→ Texte extrait:
II – Les obstacles économiques et structurels de la Liga comme responsable ? 

Tous les championnats professionnels de football règlementent leur compétition nationale à travers différents règlements. La Liga de Fútbol Profesional (la Liga) n’échappe pas à la règle et est règlementée notamment par le Règlement de contrôle économique des Clubs et Sociétés Anonymes Sportives (SADS). 

En établissant les règles de supervision et de contrôle financier applicables aux clubs et aux SADS participant aux compétitions organisées par la Liga (en coordination avec la Fédération royale espagnole de football), ce règlement poursuit des objectifs clairs. Il renforce la solvabilité des clubs et SADS, améliore la capacité économique et financière des participants, accroît la transparence et la protection des créanciers en garantissant le paiement en temps voulu de leurs dettes ; et promeut une plus grande discipline des finances des clubs de football.

→ Jeu de données:

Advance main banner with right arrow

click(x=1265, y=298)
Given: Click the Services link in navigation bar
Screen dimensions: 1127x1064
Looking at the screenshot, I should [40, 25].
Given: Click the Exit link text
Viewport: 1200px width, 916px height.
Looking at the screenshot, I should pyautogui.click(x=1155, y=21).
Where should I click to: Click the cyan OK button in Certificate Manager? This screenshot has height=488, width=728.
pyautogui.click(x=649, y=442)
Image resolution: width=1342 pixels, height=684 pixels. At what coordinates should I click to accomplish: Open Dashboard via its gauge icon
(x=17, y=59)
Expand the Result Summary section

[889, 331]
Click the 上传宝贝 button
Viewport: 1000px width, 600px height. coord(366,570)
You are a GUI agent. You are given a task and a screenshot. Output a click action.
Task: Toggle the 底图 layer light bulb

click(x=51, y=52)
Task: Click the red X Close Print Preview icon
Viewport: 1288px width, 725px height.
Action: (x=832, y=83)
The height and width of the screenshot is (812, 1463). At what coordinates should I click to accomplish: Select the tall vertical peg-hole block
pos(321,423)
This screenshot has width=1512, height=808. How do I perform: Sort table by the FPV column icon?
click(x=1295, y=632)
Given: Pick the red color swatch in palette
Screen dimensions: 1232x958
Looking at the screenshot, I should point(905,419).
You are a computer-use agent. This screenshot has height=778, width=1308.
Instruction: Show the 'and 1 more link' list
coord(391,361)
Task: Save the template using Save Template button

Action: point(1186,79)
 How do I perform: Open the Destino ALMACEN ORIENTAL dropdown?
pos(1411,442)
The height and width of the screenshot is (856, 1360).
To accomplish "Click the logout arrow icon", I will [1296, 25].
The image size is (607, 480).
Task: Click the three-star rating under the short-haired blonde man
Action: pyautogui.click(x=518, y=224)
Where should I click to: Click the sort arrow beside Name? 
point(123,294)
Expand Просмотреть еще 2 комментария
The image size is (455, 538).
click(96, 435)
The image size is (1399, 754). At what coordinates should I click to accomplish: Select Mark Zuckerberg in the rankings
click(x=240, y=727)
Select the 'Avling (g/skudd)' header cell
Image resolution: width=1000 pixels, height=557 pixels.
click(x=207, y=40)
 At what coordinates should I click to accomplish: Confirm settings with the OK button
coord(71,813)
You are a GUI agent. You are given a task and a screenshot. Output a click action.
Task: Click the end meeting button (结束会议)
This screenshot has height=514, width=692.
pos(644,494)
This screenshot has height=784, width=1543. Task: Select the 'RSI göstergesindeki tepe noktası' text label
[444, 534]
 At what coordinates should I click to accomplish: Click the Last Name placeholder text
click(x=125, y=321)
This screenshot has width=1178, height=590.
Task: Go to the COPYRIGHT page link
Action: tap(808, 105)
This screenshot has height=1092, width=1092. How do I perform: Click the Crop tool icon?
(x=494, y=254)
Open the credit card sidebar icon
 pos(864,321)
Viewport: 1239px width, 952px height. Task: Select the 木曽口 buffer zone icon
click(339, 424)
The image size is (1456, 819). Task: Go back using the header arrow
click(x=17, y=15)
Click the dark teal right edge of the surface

→ Objectifs:
- a) D'après le texte sur la réglementation financière de la Liga, en coordination avec quelle instance la Liga organise-t-elle ses compétitions ?
- b) Rédigez la suite du texte sur la réglementation financière de la Liga.

→ Réponses aux consignes:
- a) Avec la Fédération royale espagnole de football.

- b)
Parmi les principales règles de ce texte, on retrouve une sorte de salary cap, contraignant les clubs et SADS à avoir une masse salariale qui ne dépasse pas 70% de leur chiffre d’affaires. Pour définir la masse salariale des clubs, la Liga retient un critère basé sur la différence entre les revenus du club et les dépenses dérivées de la masse salariale des joueurs, ce calcul permet ainsi d’obtenir le plafond salarial. À noter que ce dernier comprend les salaires de la première et de la deuxième équipe du club, des entraîneurs et les amortissements annuels des joueurs (point 3 de l’annexe I du règlement susmentionné). 

Précisons que l’amortissement des joueurs accroit lourdement la masse salariale des clubs de Liga. En effet, lorsqu’un club ou une SAD achète un joueur, le prix du transfert est réparti sur les années du contrat de ce dernier. Pour illustrer, si un joueur signe pour un montant de 100 millions d’euros avec un contrat de 5 ans, alors l’amortissement représenterait une dépense de 20 millions d’euros par saison. 

Que se passe-t-il en cas de dépassement de la limite salariale en Liga ?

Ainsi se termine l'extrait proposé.